Quoted text:
.....

Specify and Model Requirements

Specify and Model Requirements

Aliaksei Khavanski

Expert Contributor

Apr 1, 2026

Published on

Specification isn't about writing long documents. It's about choosing the right representation so the right people can understand the right thing.

BABOK Task 5.1 covers this: selecting models and representations that make requirements precise enough to be reviewed, built from, and tested against.

Different requirement types call for different representations:

  • Use cases → for process flows involving a user and a system
  • User stories + acceptance criteria → for agile delivery, sprint-level clarity
  • ERDs / data models → for data structure and relationships
  • State machine diagrams → for objects that change state over their lifecycle
  • BPMN → for business process flows, especially when multiple roles interact
  • Prototypes → for UI and interaction, when verbal descriptions fail

On the McKinsey project, most of our requirements were expressed as user guides and configuration docs — because the audience was consultants who needed to use the system, not developers who needed to build it. The representation choice was deliberate. A data model would have been useless to them; a step-by-step guide with screenshots was what they actually needed.

The BABOK principle here:

"Requirements (what is needed) should not cross into prescribing designs (how to meet the need)."

.....

Information supplied:
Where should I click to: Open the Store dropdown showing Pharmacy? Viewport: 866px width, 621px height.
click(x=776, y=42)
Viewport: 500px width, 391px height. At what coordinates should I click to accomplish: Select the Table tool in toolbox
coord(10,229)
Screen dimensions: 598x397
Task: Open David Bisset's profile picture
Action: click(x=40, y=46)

.....

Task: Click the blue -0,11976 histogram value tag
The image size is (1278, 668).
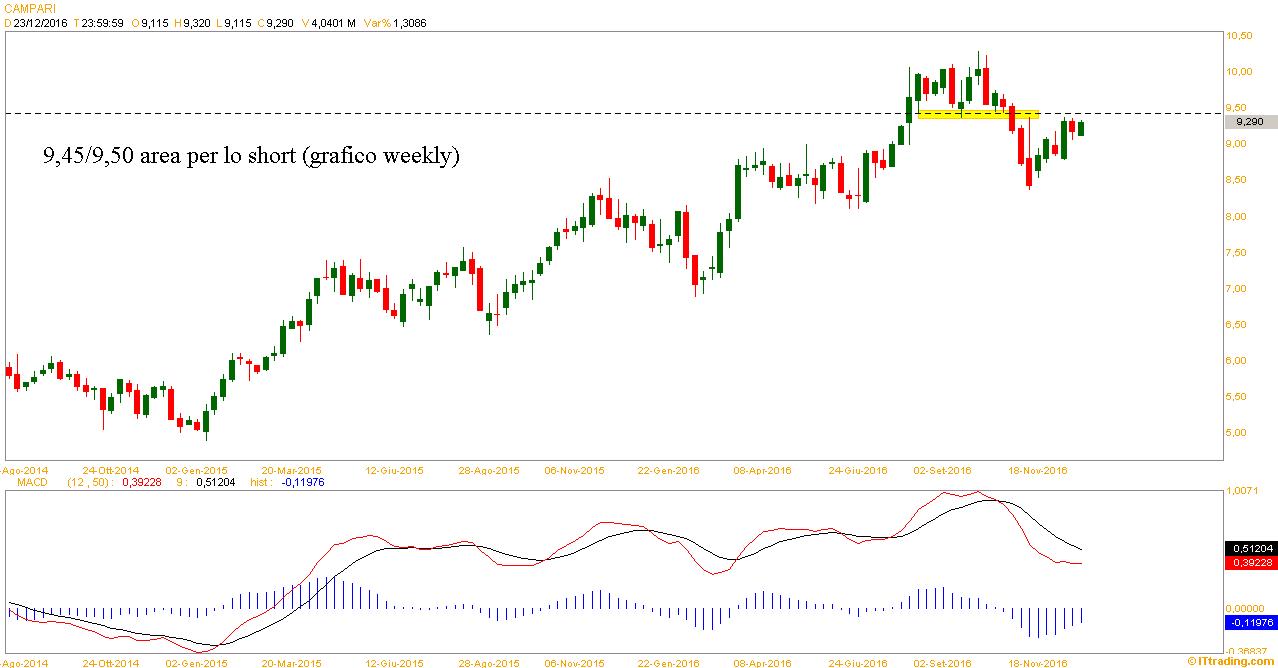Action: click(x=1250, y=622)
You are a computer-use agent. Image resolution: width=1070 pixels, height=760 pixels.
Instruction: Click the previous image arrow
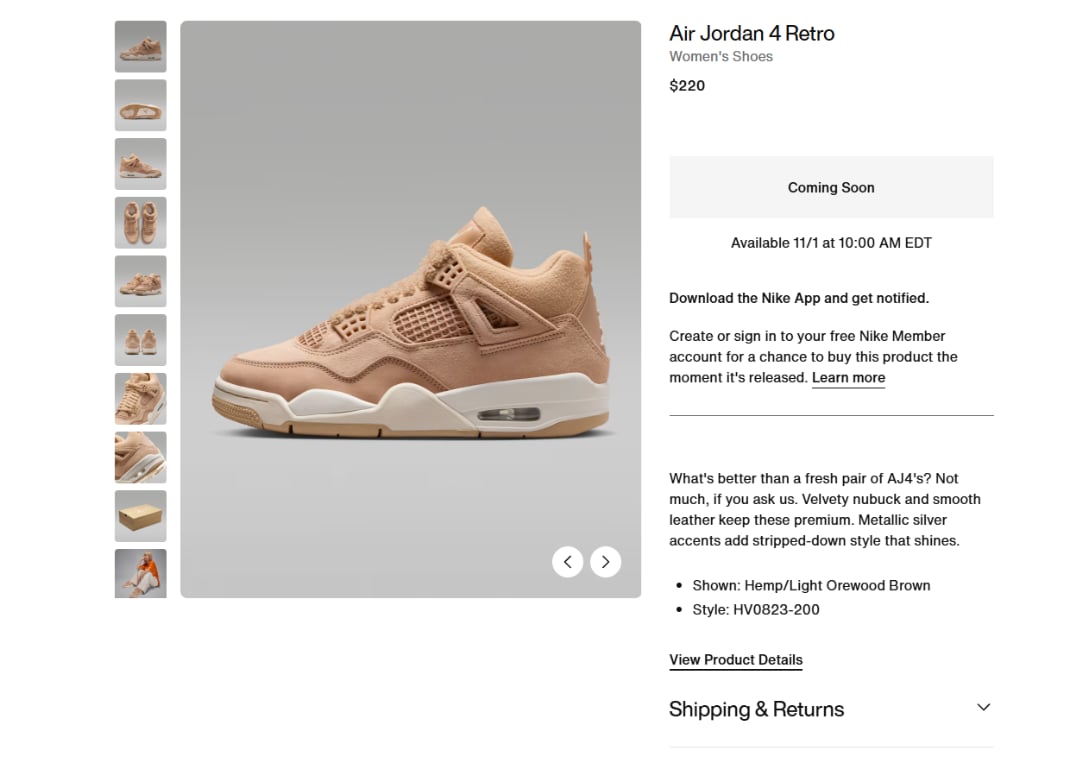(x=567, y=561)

.....

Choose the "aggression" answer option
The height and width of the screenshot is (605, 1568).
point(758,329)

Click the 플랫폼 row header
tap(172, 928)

.....

Work to complete:
• 1. Decide whether each statement below agrees with the text on specifying requirements. Answer yes or no for each, and quote the deciding words. (a) Prototypes are suggested for UI and interaction when verbal descriptions fail. (b) On the McKinsey project, the requirements were aimed mainly at developers. (c) BABOK Task 5.1 deals with selecting models and representations.
• 2. According to the text on specifying requirements, what representation suits objects that change state over their lifecycle?
• 3. Rewrite the text on specifying requirements from "Expert Contributor" to "the right thing.", replacing "long documents" with "lengthy manuals".

Task responses:
• 1.
(a) Yes: "Prototypes → for UI and interaction, when verbal descriptions fail"
(b) No: "the audience was consultants who needed to use the system, not developers who needed to build it"
(c) Yes: "selecting models and representations that make requirements precise enough to be reviewed, built from, and tested against"

• 2. State machine diagrams.

• 3.
Expert Contributor

Apr 1, 2026

Published on

Specification isn't about writing lengthy manuals. It's about choosing the right representation so the right people can understand the right thing.